Les paramètres choisis pour cette étude sont : 11-12% Zn ; 7-8%Mg ; cube d’analyse de 0,2nm de coté et 50 atomes par cluster minimum.

Cependant dans l’alliage modèle Al-Fe le recouvrement isotopique du fer par l’aluminium ne permet pas de faire le seuillage des particules grâce à celui-ci. Néanmoins, comme les particules sont composées de plus de fer, qui est à haut champ d’évaporation, cela se traduit par 𝐴𝑙2+

𝐴𝑙+ qui augmente. Cela nous a donc permis de faire un seuillage avec le pourcentage atomique d’Al2+. Nous avons donc pris 16-20%at. d’Al2+ avec un minimum de 500 atomes par clusters.

Profil d’érosion

Lorsque les précipités sont identifiés, leur composition peut être déterminée.

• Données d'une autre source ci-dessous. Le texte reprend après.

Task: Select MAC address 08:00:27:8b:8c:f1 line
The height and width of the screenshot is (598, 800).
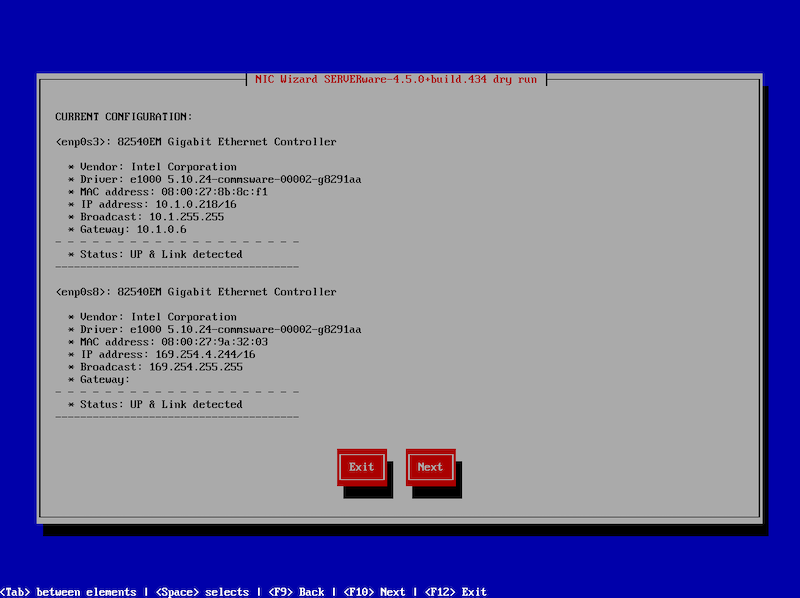Action: [x=167, y=192]
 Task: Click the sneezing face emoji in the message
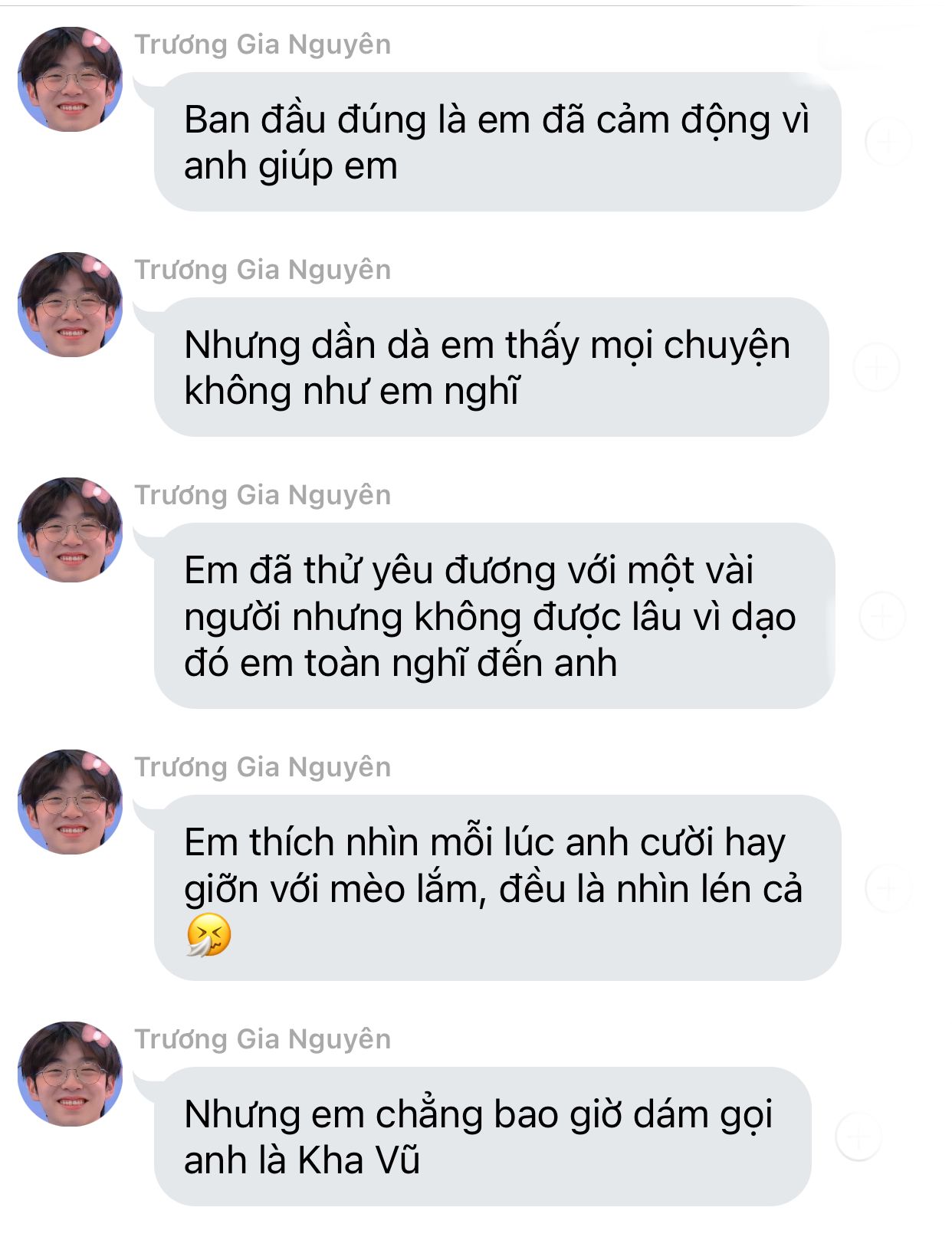(x=208, y=935)
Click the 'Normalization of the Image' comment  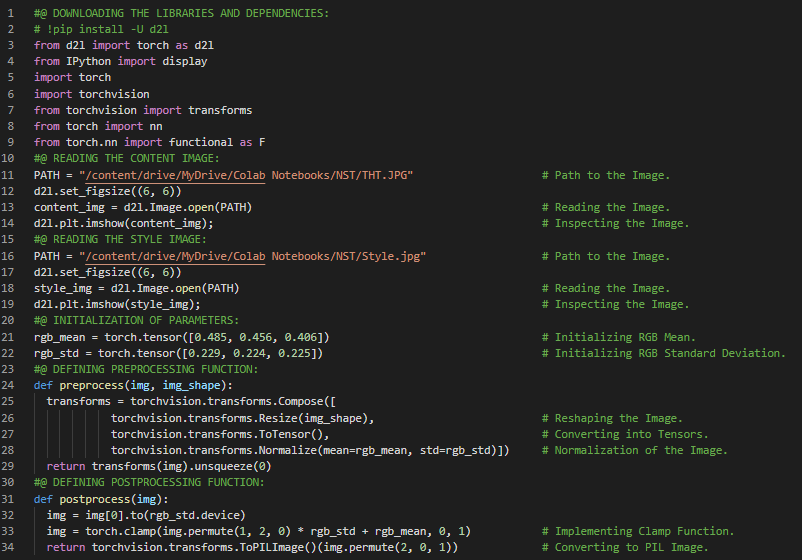tap(641, 450)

Pour cela, il est possible de faire un profil radial ou un profil d’érosion, dans cette étude, c’est le profil d’érosion qui a été utilisé (Figure 2. 24(a)). Après avoir identifié les précipités, le profil d’érosion permet de mesurer la concentration du centre du précipité jusque dans la matrice avec un pas 𝑑𝑟. On obtient alors un profil de concentration (Figure 2. 24(a)). Ce profil est réalisé pour tous les précipités identifiés, il est possible de superposer tous les profils obtenus. Cela permet également d’avoir la composition à cœur (d) ou celle du précipité (c) et de voir l’interface précipité/matrice.

Figure 2. 24 : (a) Schéma du principe du profil d’érosion et le graphique correspondant sur des amas contenus dans un acier duplex vieilli 30000h à 350°C. Représentation des amas selon la composition : (b) après identification par Iso-Position, (c) après avoir érodé la coquille (permet de mesurer la fraction), (d) après une seconde érosion qui permet

d’obtenir la composition à cœur [29].